English: A photograph of the John Lennon Peace Monument that was unveiled on John Lennon’s 70th Birthday by Julian and Cynthia Lennon on October 9th 2010 in Chavasse Park, Liverpool, England. (Photo credit: Wikipedia)

An owner of a small construction firm can’t win enough contracts to keep the business afloat and goes into insolvency. All his construction equipment is sold on auction. A farmer with a large herd of cattle can’t turn a profit and has to sell the entire herd. He turns his whole farming practice around growing profitable crops and staying away from livestock. A coffee shop opens in a shopping centre and after a few months it closes its doors. Three years later a new coffee shop opens in the same premises. It’s too early to tell if this owner is going to make it.

When businesses close down, when relationships come to an end, when bad things happen to good people, it’s hard to say that everything happens for the best. The only silver lining it seems in tragedy is that the suffering ceases, the family and caregivers learn how to mourn, overcome grief and go on with their lives.

Yet, on a more mundane level we find that when we are denied certain things, it might actually be for the best. A promising order that we were sure that we would get doesn’t materialise. This forces us to hunt for new business in areas that we may not have thought of before. Overcoming such disappointments allows us to align how ambitions and dreams with the reality of the marketplace.

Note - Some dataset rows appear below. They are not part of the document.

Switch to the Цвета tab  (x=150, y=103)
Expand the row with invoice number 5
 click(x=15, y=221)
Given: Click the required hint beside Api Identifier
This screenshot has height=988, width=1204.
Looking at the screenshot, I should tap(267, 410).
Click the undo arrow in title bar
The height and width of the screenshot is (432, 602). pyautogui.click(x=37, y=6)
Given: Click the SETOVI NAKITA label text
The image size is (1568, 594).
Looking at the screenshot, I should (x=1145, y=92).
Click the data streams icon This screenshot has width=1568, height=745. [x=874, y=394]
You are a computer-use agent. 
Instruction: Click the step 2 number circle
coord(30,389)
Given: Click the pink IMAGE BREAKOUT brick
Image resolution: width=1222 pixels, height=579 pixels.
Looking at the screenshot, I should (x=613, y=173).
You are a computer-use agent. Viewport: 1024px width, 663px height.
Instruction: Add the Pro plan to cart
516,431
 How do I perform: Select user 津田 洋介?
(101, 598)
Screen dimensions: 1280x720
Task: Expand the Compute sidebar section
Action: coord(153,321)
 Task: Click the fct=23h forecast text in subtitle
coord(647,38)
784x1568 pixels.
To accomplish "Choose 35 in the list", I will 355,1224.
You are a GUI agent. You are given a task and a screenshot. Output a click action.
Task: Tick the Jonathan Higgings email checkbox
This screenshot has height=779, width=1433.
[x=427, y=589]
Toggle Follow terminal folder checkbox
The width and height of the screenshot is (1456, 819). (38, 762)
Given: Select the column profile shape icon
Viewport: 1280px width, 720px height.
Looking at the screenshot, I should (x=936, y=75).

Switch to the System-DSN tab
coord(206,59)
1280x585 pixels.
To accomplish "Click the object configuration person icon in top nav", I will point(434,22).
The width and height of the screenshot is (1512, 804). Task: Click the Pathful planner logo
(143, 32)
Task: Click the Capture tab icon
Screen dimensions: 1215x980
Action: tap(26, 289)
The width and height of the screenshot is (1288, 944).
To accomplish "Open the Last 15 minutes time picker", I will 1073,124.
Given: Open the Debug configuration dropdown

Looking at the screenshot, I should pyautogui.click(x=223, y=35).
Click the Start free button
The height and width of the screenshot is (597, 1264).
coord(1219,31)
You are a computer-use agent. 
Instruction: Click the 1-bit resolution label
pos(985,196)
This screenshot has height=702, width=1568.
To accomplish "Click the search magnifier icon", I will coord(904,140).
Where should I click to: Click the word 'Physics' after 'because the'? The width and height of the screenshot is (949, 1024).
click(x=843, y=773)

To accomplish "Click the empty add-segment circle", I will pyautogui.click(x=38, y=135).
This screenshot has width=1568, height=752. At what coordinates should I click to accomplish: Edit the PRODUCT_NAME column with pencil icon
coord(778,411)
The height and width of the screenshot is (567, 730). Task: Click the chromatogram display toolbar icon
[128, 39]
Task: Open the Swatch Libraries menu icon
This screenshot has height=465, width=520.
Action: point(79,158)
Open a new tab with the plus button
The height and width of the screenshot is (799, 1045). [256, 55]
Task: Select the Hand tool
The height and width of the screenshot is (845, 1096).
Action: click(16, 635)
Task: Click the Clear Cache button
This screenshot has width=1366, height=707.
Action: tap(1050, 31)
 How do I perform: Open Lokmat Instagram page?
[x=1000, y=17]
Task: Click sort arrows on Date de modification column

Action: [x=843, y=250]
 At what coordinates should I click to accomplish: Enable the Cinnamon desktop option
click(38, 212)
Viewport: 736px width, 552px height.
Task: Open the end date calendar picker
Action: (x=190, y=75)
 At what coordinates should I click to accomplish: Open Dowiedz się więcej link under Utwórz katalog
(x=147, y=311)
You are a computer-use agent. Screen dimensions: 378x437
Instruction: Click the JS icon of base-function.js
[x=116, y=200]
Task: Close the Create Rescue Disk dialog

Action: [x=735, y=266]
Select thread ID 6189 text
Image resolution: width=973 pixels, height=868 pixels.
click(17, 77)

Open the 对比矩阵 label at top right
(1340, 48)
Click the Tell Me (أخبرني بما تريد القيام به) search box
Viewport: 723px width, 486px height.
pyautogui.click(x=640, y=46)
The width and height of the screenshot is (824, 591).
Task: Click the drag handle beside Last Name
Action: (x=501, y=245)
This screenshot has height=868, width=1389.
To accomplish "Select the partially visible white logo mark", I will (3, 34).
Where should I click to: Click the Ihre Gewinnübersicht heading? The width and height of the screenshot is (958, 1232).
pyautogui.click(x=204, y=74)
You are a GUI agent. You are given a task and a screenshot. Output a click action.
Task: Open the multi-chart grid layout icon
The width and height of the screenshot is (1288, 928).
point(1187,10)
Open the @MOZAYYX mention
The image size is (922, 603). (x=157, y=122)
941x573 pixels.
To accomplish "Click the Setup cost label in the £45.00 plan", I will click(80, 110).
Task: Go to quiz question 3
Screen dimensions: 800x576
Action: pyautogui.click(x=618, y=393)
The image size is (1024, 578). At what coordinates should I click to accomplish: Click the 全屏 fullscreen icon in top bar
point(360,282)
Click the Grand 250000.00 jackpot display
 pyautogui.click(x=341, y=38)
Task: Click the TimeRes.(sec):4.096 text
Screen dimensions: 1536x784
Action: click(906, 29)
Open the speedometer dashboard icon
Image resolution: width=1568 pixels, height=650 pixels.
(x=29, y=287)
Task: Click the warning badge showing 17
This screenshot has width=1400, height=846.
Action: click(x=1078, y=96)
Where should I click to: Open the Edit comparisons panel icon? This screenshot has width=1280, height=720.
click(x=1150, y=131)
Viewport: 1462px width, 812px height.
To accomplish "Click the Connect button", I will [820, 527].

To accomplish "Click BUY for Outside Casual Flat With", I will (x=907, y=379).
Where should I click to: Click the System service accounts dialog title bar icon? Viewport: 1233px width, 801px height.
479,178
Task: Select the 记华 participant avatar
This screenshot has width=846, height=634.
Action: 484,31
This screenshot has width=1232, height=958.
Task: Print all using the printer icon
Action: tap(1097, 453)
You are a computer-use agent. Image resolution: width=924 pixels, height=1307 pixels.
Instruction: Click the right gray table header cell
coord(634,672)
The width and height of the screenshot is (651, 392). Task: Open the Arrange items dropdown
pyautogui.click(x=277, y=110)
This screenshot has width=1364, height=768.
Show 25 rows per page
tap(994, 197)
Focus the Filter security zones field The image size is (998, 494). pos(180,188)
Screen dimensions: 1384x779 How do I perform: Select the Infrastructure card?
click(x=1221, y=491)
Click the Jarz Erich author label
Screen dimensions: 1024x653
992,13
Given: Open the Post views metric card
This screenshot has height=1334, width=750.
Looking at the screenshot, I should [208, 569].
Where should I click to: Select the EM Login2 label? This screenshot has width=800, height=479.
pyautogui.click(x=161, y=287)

Often we are blinded to better options. We pursue routes and pathways where we think we can find the gold but they may turn out to be fruitless. By opening up our minds we open ourselves to more options, better choices, more opportunities.

When things don’t turn out as we expect, we may take it personally but it may not be our fault at all. Walt Disney said: “All the adversity I’ve had in my life, all my troubles and obstacles, ahve strengthened me… You may not realise it when it happens, but a kick in the teeth may be the best thing in the world for you”.

Isn’t it strange how things we may want so badly, a second-hand business we think we can turn around, the distribution for product we think we are suited to sell, the experienced employee we believe we need in our business, the potential customer we want so badly, but we don’t get any of them often happens for the best. Life and business has an interesting and unfathomable pattern that often remains invisible. Yet we move on to other things and later discover that other people who got what we wanted didn’t do half as well as we expected we would?

John Lennon said life is what happens to us while we make other plans. This simple truth is that we don’t always get what we want but other things may come into our lives that can be far better.

Sometimes things happen to us that may seem unfair, painful and unjust but after time we may realise that by learning to overcome adversity we strengthen ourselves. A wise man, a salesperson, once said that in every adversity there is a seed of opportunity.

In this bad economy, in this time of social upheaval, in this period of anti-business it takes strength to seek and find opportunity. As Khalil Gibran said, “Your living is determined not so much by what life brings to you as by the attitude you bring to life; not so much by what happened to you as by the way your mind looks at what happens”. Although you might not think so at the time, change might happen for the best.